*EXCERPTED PASSAGE:*
HDFS: HDFS Scribe Integration

Saturday, June 6, 2009

HDFS Scribe Integration

It is finally here: you can configure the open source log-aggregator, scribe, to log data directly into the Hadoop distributed file system.

Many Web 2.0 companies have to deploy a bunch of costly filers to capture weblogs being generated by their application. Currently, there is no option other than a costly filer because the write-rate for this stream is huge. The Hadoop-Scribe integration allows this write-load to be distributed among a bunch of commodity machines, thus reducing the total cost of this infrastructure.

The challenge was to make HDFS be real-timeish in behaviour. Scribe uses libhdfs which is the C-interface to the HDFs client. There were various bugs in libhdfs that needed to be solved first. Then came the FileSystem API. One of the major issues was that the FileSystem API caches FileSystem handles and always returned the same FileSystem handle when called from multiple threads. There was no reference counting of the handle. This caused problems with scribe, because Scribe is highly multi-threaded. A new API FileSystem.newInstance() was introduced to support Scribe.

Making the HDFS write code path more real-time was painful. There are various timeouts/settings in HDFS that were hardcoded and needed to be changed to allow the application to fail fast. At the bottom of this blog-post, I am attaching the settings that we have currently configured to make the HDFS-write very real-timeish. The last of the JIRAS, HADOOP-2757 is in the pipeline to be committed to Hadoop trunk very soon.

What about Namenode being the single point of failure? This is acceptable in a warehouse type of application but cannot be tolerated by a realtime application. Scribe typically aggregates click-logs from a bunch of webservers, and losing *all* click log data of a website for a 10 minutes or so (minimum time for a namenode restart) cannot be tolerated. The solution is to configure two overlapping clusters on the same hardware. Run two separate namenodes N1 and N2 on two different machines. Run one set of datanode software on all slave machines that report to N1 and the other set of datanode software on the same set of slave machines that report to N2. The two datanode instances on a single slave machine share the same data directories. This configuration allows HDFS to be highly available for writes!

The highly-available-for-writes-HDFS configuration is also required for software upgrades on the cluster. We can shutdown one of the overlapping HDFS clusters, upgrade it to new hadoop software, and then put it back online before starting the same process for the second HDFS cluster.

What are the main changes to scribe that were needed? Scribe already had the feature that it buffers data when it is unable to write to the configured storage. The default scribe behaviour is to replay this buffer back to the storage when the storage is back online. Scribe is configured to support no-buffer-replay when the primary storage is back online. Scribe-hdfs is configured to write data to a cluster N1 and if N1 fails then it writes data to cluster N2. Scribe treats N1 and N2 as two equivalent primary stores. The scribe configuration should have fs_type=hdfs. For scribe compilation, you can use ./configure --enable-hdfs LDFLAGS="-ljvm -lhdfs". A good example for configuring scribe-hdfs is in a file called hdfs_example2.conf in the scribe code base.

*WHAT THE TASK ASKS:*
From the post on HDFS Scribe integration, output verbatim the part that opens with the words containing "HDFS: HDFS Scribe" and closes with "of this infrastructure.". The records that come after this text were taken from a separate source.

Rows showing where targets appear
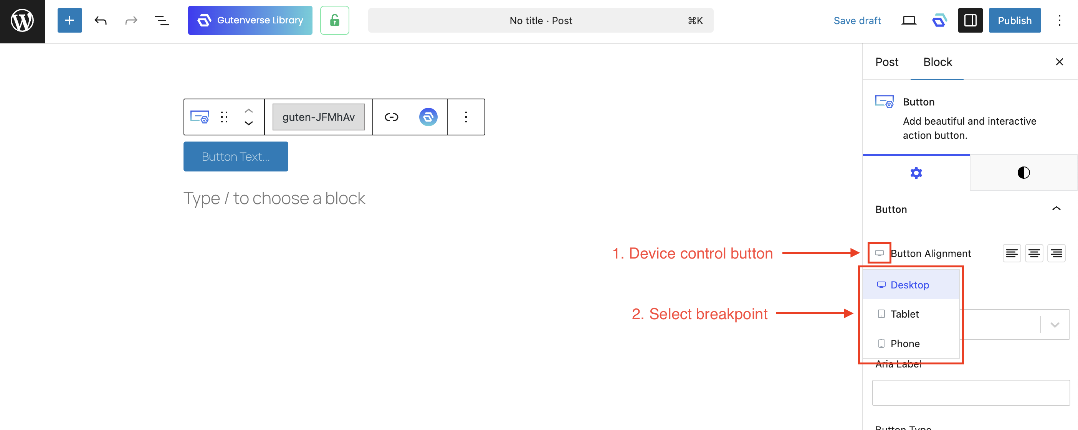Open the block inserter with the plus icon
This screenshot has width=1078, height=430.
69,20
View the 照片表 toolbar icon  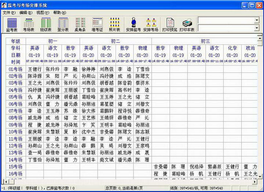tap(115, 25)
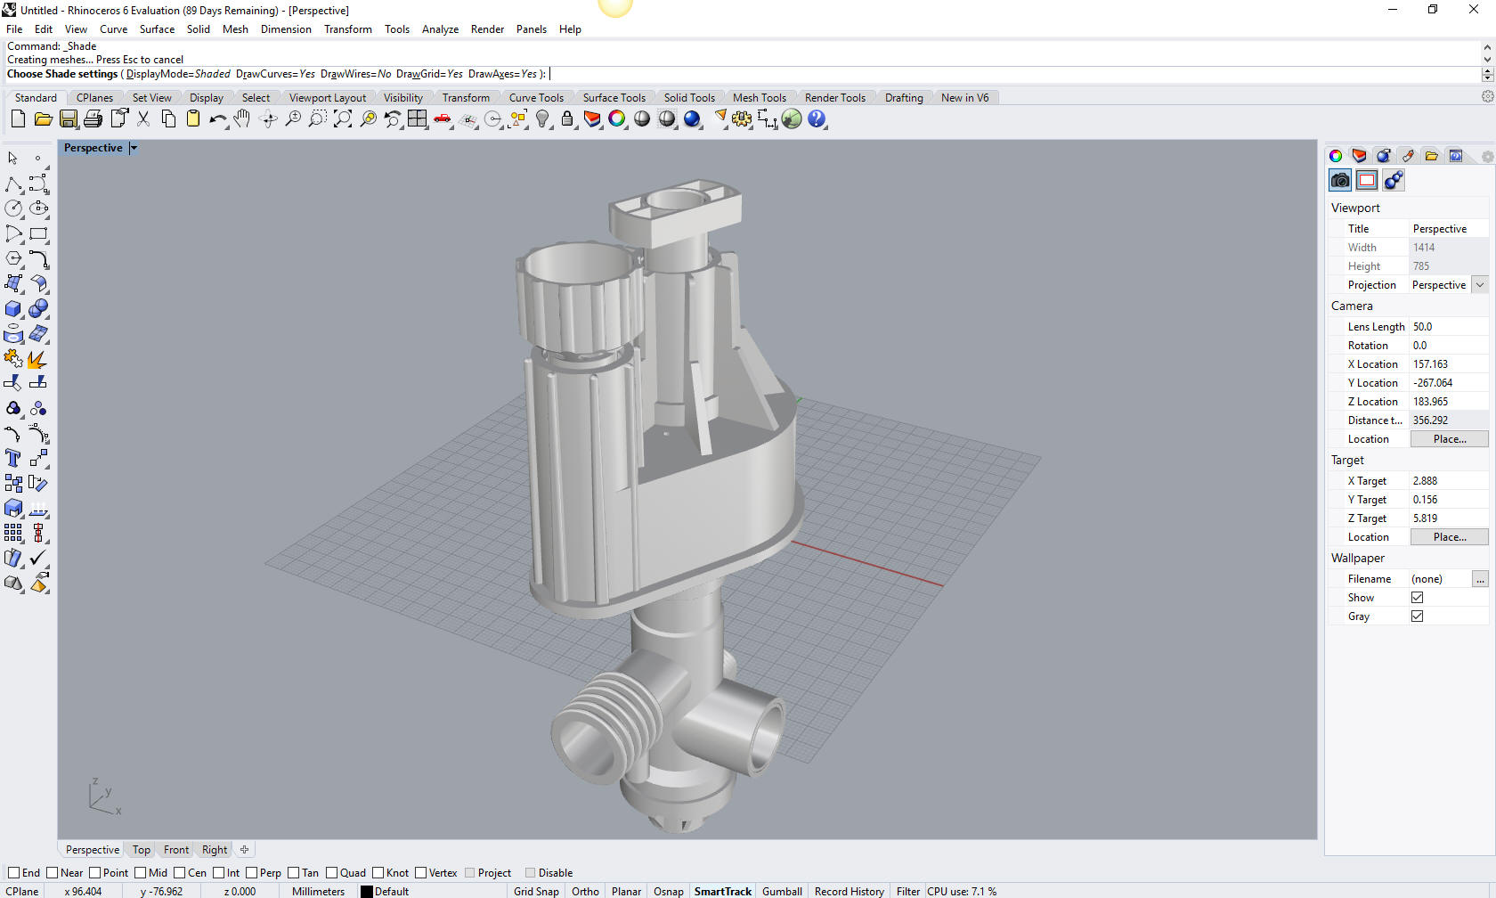Viewport: 1496px width, 898px height.
Task: Open the four-viewport layout icon
Action: pyautogui.click(x=418, y=118)
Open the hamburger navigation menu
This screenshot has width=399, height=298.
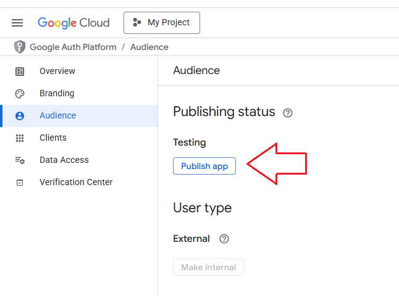[17, 23]
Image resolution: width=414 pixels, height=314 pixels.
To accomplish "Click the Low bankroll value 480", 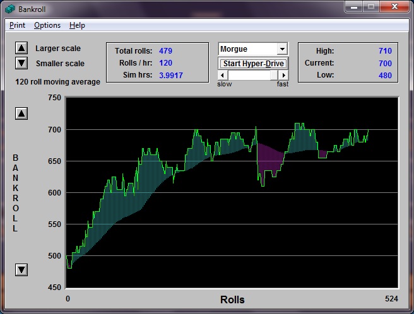I will [x=385, y=76].
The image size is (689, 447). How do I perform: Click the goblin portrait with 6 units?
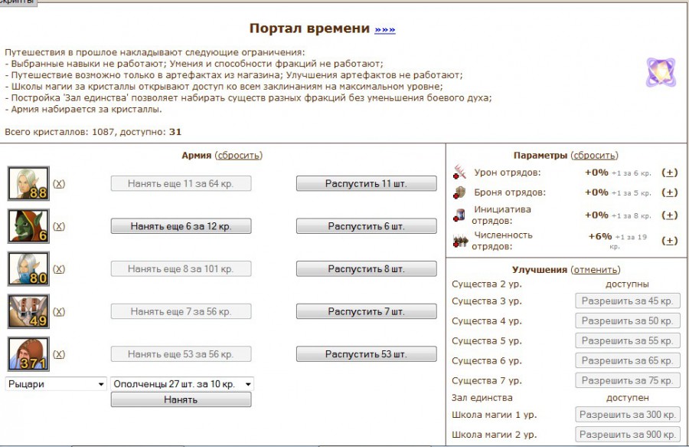(28, 226)
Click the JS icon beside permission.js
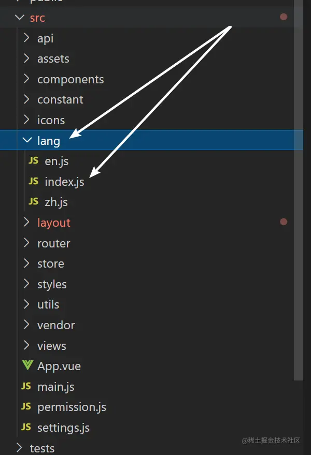The image size is (311, 455). (26, 407)
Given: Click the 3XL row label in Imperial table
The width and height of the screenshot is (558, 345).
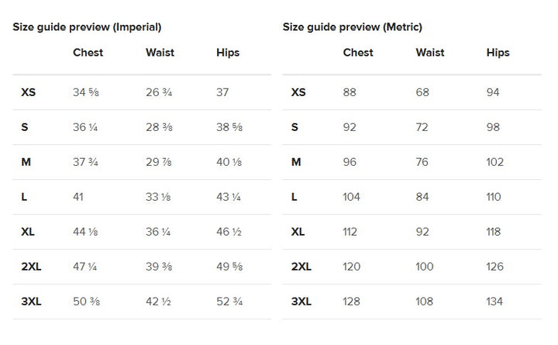Looking at the screenshot, I should 31,302.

*SOLUTION TO THIS PROBLEM:*
HDFS: HDFS Scribe Integration

Saturday, June 6, 2009

HDFS Scribe Integration

It is finally here: you can configure the open source log-aggregator, scribe, to log data directly into the Hadoop distributed file system.

Many Web 2.0 companies have to deploy a bunch of costly filers to capture weblogs being generated by their application. Currently, there is no option other than a costly filer because the write-rate for this stream is huge. The Hadoop-Scribe integration allows this write-load to be distributed among a bunch of commodity machines, thus reducing the total cost of this infrastructure.